Task description: Give back the entries below verbatim.

═══ Exercise input ═══

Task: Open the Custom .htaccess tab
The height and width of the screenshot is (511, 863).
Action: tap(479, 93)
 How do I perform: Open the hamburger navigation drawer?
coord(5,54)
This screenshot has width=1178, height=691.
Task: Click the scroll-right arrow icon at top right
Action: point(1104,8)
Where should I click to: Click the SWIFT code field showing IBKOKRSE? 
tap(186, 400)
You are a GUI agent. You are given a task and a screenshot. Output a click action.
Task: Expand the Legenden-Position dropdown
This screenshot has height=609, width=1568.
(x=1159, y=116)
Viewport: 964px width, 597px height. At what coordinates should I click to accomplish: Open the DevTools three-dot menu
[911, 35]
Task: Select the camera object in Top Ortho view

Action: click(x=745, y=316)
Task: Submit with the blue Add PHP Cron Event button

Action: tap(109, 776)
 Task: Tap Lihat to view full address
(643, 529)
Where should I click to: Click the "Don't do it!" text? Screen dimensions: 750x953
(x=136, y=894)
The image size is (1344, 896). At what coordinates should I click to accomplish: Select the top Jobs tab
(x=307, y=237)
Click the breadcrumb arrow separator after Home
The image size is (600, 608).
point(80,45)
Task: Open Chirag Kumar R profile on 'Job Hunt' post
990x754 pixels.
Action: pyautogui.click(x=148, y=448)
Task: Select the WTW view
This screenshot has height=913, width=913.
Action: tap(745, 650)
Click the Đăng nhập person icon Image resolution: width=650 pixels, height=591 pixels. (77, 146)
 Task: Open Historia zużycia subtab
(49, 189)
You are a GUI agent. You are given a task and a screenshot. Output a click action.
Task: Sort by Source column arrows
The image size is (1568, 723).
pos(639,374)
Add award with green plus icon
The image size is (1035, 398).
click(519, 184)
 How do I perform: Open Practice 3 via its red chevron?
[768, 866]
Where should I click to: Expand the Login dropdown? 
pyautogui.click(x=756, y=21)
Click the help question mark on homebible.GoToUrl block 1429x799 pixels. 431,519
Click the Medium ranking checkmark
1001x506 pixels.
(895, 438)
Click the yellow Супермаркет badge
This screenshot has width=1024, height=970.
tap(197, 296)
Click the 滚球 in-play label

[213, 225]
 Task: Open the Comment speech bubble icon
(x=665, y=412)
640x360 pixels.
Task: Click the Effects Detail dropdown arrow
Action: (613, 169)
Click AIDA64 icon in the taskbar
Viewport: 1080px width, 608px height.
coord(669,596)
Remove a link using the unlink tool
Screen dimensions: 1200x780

═══

Your solution:
Task: Open the Custom .htaccess tab
The height and width of the screenshot is (511, 863).
Action: tap(479, 93)
 How do I perform: Open the hamburger navigation drawer?
coord(5,54)
This screenshot has width=1178, height=691.
Task: Click the scroll-right arrow icon at top right
Action: point(1104,8)
Where should I click to: Click the SWIFT code field showing IBKOKRSE? 
tap(186, 400)
You are a GUI agent. You are given a task and a screenshot. Output a click action.
Task: Expand the Legenden-Position dropdown
This screenshot has height=609, width=1568.
(x=1159, y=116)
Viewport: 964px width, 597px height. At what coordinates should I click to accomplish: Open the DevTools three-dot menu
[911, 35]
Task: Select the camera object in Top Ortho view

Action: click(x=745, y=316)
Task: Submit with the blue Add PHP Cron Event button

Action: tap(109, 776)
 Task: Tap Lihat to view full address
(643, 529)
Where should I click to: Click the "Don't do it!" text? Screen dimensions: 750x953
(x=136, y=894)
The image size is (1344, 896). At what coordinates should I click to accomplish: Select the top Jobs tab
(x=307, y=237)
Click the breadcrumb arrow separator after Home
The image size is (600, 608).
point(80,45)
Task: Open Chirag Kumar R profile on 'Job Hunt' post
990x754 pixels.
Action: pyautogui.click(x=148, y=448)
Task: Select the WTW view
This screenshot has height=913, width=913.
Action: tap(745, 650)
Click the Đăng nhập person icon Image resolution: width=650 pixels, height=591 pixels. (77, 146)
 Task: Open Historia zużycia subtab
(49, 189)
You are a GUI agent. You are given a task and a screenshot. Output a click action.
Task: Sort by Source column arrows
The image size is (1568, 723).
pos(639,374)
Add award with green plus icon
The image size is (1035, 398).
click(519, 184)
 How do I perform: Open Practice 3 via its red chevron?
[768, 866]
Where should I click to: Expand the Login dropdown? 
pyautogui.click(x=756, y=21)
Click the help question mark on homebible.GoToUrl block 1429x799 pixels. 431,519
Click the Medium ranking checkmark
1001x506 pixels.
(895, 438)
Click the yellow Супермаркет badge
This screenshot has width=1024, height=970.
tap(197, 296)
Click the 滚球 in-play label

[213, 225]
 Task: Open the Comment speech bubble icon
(x=665, y=412)
640x360 pixels.
Task: Click the Effects Detail dropdown arrow
Action: (613, 169)
Click AIDA64 icon in the taskbar
Viewport: 1080px width, 608px height.
coord(669,596)
Remove a link using the unlink tool
Screen dimensions: 1200x780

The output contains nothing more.